## Start LISTED ENTRIES
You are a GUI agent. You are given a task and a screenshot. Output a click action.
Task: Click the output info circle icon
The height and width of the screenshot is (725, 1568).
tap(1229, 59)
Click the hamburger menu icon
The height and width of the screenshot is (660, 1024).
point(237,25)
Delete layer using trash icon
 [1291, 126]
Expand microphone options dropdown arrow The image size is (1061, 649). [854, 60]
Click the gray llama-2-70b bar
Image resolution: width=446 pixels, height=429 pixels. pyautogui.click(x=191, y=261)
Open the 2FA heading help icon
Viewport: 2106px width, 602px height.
## End LISTED ENTRIES
» **EXERCISE GOAL**: Rewrite all the records above, swapping every "icon" for "button" and leaving the rest as it is.

» **SOLUTION FOR THIS EXERCISE**:
You are a GUI agent. You are given a task and a screenshot. Output a click action.
Task: Click the output info circle button
The height and width of the screenshot is (725, 1568).
tap(1229, 59)
Click the hamburger menu button
The height and width of the screenshot is (660, 1024).
point(237,25)
Delete layer using trash button
 [1291, 126]
Expand microphone options dropdown arrow The image size is (1061, 649). [854, 60]
Click the gray llama-2-70b bar
Image resolution: width=446 pixels, height=429 pixels. pyautogui.click(x=191, y=261)
Open the 2FA heading help button
Viewport: 2106px width, 602px height.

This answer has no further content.